Ottawa – October 10, 2013 – World Mental Health Day is celebrated every year on October 10th. The day was created by the World Health Organisation (WHO) to raise public awareness of mental health issues. This year’s theme is the elderly and mental health.
The world‘s population is ageing rapidly. Between 2000 and 2050 the proportion of the older adults is estimated to double from approximately 11% to about 22%.
Two billion people over the age of 60, is 2050 world’s projection.
Five of the 10 leading causes of disability are related to mental disorders. Mental illness is the number one leading cause of disability. (WHO)
Mental illness affects all races, ages, religious or socio-economic categories.
Over 20% of adults aged 60 and over suffer from a mental or neurological disorder. The most commons neuropsychiatric disorders are dementia and depression.
35.6 million people worldwide are estimated to live with dementia.

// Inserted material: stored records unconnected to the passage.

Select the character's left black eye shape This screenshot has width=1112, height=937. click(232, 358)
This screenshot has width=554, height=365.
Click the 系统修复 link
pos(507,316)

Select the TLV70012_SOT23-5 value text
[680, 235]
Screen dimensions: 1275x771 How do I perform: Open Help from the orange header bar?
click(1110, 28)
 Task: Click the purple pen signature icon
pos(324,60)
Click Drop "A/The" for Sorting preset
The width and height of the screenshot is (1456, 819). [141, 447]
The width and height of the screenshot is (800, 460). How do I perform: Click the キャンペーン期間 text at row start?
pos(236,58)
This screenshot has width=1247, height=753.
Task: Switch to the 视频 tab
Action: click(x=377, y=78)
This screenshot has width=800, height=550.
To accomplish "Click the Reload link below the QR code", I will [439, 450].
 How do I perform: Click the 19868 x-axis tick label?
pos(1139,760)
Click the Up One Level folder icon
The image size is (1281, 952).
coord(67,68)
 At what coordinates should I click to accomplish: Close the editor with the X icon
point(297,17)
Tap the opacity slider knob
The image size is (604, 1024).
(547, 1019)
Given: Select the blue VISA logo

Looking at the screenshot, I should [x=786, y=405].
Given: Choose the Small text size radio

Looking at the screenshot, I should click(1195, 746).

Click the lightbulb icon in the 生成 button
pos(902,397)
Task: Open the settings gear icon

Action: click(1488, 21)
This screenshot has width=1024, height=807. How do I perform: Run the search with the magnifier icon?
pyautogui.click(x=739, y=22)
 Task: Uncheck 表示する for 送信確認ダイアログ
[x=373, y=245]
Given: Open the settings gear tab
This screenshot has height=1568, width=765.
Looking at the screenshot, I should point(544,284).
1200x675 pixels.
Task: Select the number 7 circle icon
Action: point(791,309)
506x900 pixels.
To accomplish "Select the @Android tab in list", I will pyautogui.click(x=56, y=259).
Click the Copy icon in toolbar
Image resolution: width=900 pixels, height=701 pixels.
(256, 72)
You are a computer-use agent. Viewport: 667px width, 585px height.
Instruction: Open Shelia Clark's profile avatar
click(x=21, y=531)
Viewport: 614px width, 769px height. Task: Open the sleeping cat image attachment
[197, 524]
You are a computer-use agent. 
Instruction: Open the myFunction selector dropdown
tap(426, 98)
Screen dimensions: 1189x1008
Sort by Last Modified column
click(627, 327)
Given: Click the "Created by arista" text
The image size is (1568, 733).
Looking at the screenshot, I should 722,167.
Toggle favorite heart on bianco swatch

By 2050 the number of people with dementia is projected to increase to 115.4 million, with majority of the population living in low and middle-income countries.
Worldwide, more than 350 million people of all ages suffer from depression.
More women are affected by depression than men. Depression at its worst is the leading factor to suicide.
Worldwide 10-20% of children and adolescents experience mental disorders. Half of all mental illnesses begin by the age of 14 and three-quarters by mid-20s.
By 2020 depression will become the number two cause worldwide of years lost due to disability, according to WHO.
Mental health of older adults can be improved through promoting active and healthy ageing; through adequate living conditions and environments that support wellbeing, social support and community development programmes.
One in five Canadians, over the course of their lives, experience a mental health problem.
$51 billion a year is what mental illness costs the Canadian economy, and it’s estimated each day 500,000 people will miss work due to mental health problems.
Mental illness is the number one cause of disability in Canada, accounting for nearly 30% of disability claims and 70% of total costs.
More than 18% of young people (ages 15-24) may suffer from a mental health disorder.
Suicide accounts for 24% of all deaths among 15-24 year olds and 16% amongst 25-44 year olds. For people aged 15-24 in Canada, suicide is the number two cause of death.
The mortality rate due to suicide among men is four times the rate amongst women.
The unemployment rate for people with serious mental illness is 70-90%.
The vast majority of people with mental illnesses are not violent and they are able to work at any level depending on their own abilities, experience and motivation.